# Wireless connection problems on my Acer



## DDdreamer (Apr 22, 2011)

Hey there! I'm not certain I posted this thread in the right section, so feel free to move it if it's not where it should.

Anyway, I'm having some problem with the wireless connections on my laptop (An Acer Extensa 56730Z). You see, I can connect to the router without failure, but it won't connect to the internet. When I connect to the browser, it says "connection unsuccessful" whereupon I'm connected to the router, but not the internet.

I've tried rebooting both the router, the modem and the laptop several times, with no success. I know the password to the router so it's not a matter of password protection.

I'm all out of ideas now and I'd really need some help.

Some more specifics:
Laptop: Acer Extensa 5630Z
OS: Windows Vista
Router: D-link DIR-615
Modem: Prestige 600 series
Network adapter: Ralink 802.11n Wireless LAN card

D3


----------



## cl0udedth0ught (Sep 29, 2004)

Hi, are there any other computers on the network that utilize the wireless connection? Can they connect?

If so, can you go into a command prompt and type *ipconfig/all*. Then post your results here.


----------



## DDdreamer (Apr 22, 2011)

Yes, there is one more computer and it can connect without problems. I'll post the results of ipconfig in here later. It's a bit late over here and I'm not in the mood for troubleshooting.
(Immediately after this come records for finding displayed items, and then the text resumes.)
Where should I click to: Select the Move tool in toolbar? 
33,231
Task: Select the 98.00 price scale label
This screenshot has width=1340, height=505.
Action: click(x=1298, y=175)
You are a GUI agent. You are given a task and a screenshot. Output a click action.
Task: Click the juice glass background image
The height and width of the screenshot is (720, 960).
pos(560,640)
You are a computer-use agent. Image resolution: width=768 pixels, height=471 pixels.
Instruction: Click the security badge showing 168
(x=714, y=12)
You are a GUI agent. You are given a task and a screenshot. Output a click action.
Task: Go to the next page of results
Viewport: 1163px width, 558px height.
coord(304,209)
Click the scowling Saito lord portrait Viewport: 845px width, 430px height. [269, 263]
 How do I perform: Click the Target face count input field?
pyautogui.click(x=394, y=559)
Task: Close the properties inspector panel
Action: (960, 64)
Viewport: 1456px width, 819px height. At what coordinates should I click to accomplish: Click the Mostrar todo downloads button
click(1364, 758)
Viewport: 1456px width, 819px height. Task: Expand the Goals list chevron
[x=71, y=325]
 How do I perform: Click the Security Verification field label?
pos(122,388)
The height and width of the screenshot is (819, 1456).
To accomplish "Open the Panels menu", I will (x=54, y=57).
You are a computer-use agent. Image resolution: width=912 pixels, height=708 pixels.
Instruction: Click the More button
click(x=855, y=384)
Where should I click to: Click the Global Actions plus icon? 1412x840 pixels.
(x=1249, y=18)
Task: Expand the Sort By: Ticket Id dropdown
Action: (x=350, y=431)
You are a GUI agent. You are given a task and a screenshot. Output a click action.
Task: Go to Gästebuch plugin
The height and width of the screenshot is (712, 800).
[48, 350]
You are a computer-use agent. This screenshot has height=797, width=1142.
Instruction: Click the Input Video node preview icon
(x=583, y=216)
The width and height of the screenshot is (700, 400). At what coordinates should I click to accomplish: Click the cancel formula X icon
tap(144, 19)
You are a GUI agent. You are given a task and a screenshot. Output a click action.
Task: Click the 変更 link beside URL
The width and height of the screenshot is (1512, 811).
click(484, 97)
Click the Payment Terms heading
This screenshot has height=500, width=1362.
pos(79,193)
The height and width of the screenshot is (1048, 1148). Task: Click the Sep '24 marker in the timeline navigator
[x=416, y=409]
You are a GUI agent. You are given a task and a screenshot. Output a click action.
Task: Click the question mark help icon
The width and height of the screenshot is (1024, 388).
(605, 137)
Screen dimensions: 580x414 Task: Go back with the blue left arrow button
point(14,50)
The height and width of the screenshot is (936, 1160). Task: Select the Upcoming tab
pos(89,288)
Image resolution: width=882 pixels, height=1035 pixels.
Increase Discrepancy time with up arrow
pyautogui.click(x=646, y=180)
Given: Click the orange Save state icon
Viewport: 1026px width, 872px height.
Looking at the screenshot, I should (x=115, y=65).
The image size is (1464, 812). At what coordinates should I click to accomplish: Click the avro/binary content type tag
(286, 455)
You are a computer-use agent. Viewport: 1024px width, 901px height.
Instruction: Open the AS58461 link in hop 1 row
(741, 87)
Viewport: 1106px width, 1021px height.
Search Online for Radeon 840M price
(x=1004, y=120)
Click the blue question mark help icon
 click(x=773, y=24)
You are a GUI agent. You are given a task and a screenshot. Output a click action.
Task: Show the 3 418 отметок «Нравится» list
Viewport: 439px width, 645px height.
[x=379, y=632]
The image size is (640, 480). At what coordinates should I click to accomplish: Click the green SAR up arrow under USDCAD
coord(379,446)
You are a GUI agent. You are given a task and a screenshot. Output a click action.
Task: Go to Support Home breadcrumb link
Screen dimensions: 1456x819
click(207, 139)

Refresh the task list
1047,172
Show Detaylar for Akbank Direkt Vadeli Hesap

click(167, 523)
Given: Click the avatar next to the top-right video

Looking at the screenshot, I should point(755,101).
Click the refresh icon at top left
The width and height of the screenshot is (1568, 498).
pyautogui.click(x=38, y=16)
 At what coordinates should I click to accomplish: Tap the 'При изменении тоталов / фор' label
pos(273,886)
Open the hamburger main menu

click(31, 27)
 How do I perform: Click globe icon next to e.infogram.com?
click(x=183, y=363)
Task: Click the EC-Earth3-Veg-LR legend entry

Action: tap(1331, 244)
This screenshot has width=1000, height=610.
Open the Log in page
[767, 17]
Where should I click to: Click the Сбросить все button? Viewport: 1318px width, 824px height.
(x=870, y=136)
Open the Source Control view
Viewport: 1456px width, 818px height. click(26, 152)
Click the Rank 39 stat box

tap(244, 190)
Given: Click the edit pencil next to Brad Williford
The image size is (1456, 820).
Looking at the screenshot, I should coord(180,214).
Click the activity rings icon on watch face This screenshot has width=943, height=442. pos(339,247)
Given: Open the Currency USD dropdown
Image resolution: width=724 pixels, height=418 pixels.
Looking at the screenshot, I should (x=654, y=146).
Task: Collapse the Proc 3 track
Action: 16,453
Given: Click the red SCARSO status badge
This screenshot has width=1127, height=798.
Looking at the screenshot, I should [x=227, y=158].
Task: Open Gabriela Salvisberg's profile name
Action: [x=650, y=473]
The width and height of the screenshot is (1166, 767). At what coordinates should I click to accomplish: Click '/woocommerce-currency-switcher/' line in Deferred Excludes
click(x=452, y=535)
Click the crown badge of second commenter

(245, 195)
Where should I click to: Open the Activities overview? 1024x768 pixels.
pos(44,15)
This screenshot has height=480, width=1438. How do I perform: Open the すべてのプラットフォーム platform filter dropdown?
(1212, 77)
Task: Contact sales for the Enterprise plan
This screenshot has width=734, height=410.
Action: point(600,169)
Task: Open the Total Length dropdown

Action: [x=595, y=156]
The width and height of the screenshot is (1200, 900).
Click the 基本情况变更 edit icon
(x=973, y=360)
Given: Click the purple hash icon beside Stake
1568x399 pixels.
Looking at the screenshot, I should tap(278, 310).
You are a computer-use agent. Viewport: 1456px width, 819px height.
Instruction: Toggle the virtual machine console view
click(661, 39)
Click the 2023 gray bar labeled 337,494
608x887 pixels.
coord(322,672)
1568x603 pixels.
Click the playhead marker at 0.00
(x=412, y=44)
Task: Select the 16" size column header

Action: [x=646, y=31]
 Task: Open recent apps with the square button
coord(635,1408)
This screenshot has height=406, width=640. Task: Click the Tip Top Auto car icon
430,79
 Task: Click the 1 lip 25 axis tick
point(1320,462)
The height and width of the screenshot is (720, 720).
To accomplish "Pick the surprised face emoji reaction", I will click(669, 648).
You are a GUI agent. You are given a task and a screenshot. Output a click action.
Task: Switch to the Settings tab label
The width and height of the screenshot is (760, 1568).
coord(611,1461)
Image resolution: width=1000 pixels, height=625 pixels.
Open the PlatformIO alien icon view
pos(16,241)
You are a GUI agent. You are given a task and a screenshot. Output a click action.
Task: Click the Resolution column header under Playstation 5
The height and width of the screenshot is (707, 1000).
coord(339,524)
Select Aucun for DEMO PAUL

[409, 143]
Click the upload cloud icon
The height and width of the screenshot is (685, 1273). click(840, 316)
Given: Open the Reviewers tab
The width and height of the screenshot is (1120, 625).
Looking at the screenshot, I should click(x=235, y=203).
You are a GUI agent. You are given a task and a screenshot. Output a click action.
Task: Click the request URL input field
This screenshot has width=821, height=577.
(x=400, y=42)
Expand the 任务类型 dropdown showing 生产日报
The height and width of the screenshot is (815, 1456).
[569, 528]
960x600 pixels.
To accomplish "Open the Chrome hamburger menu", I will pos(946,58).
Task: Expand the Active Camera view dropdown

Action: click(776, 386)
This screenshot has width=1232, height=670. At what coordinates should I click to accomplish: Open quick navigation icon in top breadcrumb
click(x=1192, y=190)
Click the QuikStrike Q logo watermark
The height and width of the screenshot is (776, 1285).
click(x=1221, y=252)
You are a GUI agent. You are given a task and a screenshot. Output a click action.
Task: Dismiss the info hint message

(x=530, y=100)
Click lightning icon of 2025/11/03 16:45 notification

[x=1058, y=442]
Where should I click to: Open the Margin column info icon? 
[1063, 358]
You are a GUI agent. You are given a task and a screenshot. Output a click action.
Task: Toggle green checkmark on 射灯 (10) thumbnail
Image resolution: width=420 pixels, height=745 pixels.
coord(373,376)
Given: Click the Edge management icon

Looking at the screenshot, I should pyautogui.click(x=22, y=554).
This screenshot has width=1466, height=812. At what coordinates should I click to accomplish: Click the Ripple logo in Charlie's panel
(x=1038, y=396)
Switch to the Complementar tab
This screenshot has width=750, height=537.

Thanks for taking on this daunting task though!

D3


----------



## DDdreamer (Apr 22, 2011)

Okay, I ran an ipconfig today and here's the result:
ipconfig.png picture by DeDaydreamer - Photobucket

I hope it helps!

D3


----------



## etaf (Dec 28, 2008)

looking at that ipconfig you are not connected to a router - 169.254.x.x is supplied by windows when it cannot find a dhcp service 

can we see an xirrus screen shot - see below 

also what firewall / security suite do you have on the PC or ever had , Norton, Mcafee etc 

also post back the status of all the services 


*------------------------------------------------------------------------*
*Services*
Shamelessly stolen from a John Will Post 
post back the status - started/stopped and automatic/manual
Check your Services are Started on all PCs: 

COM+ Event System (for WZC issues)
Computer Browser
DHCP Client
DNS Client
Network Connections
Network Location Awareness
Remote Procedure Call (RPC)
Server
TCP/IP Netbios helper
Wireless Zero Configuration _(XP wireless configurations only_)
WLAN AutoConfig (_Vista wireless configurations only_)
Workstation

_*Note:* You can check the services in Control Panel, Administrative Tools, Services._

*All of these services should be started, and their startup type should be automatic (or perhaps manual).*

If a service is not running, open it's properties and check the dependencies. Check each of the dependencies and see which one is preventing the service from running.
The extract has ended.